* _Data to use_
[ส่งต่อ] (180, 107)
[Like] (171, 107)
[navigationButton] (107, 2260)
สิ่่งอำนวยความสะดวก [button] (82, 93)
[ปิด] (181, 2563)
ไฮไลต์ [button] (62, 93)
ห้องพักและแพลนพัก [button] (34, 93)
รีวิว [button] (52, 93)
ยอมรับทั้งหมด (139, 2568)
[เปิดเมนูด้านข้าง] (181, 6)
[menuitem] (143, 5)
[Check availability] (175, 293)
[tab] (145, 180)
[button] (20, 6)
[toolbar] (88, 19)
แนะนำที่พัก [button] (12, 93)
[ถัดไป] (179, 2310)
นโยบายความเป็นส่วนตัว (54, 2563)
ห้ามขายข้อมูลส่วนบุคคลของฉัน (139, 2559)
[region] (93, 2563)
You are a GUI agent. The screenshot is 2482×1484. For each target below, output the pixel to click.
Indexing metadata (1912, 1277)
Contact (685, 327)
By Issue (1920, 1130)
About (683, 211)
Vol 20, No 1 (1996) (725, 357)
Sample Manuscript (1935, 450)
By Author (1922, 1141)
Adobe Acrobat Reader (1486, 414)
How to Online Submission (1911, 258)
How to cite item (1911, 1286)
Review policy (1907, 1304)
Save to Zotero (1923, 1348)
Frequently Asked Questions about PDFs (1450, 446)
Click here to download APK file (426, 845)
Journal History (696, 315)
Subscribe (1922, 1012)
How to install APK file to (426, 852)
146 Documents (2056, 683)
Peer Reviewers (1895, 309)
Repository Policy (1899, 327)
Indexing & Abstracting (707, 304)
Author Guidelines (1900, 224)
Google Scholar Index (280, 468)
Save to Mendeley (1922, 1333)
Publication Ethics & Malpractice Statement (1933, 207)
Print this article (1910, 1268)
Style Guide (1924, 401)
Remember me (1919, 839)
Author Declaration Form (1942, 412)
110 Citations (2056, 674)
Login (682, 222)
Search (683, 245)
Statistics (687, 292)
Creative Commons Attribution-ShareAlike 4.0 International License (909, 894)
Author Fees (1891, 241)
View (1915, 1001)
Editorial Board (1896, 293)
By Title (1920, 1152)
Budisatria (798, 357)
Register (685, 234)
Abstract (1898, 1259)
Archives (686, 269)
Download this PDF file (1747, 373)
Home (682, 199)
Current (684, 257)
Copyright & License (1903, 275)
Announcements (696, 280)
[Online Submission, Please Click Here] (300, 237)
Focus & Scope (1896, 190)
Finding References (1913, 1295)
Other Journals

* _Exercise_
Please transcribe exactly the line containing "Editorial Board (1896, 293)" and every line after it to the end of the data, and no other lines.

* _Answer space_
Editorial Board (1896, 293)
By Title (1920, 1152)
Budisatria (798, 357)
Register (685, 234)
Abstract (1898, 1259)
Archives (686, 269)
Download this PDF file (1747, 373)
Home (682, 199)
Current (684, 257)
Copyright & License (1903, 275)
Announcements (696, 280)
[Online Submission, Please Click Here] (300, 237)
Focus & Scope (1896, 190)
Finding References (1913, 1295)
Other Journals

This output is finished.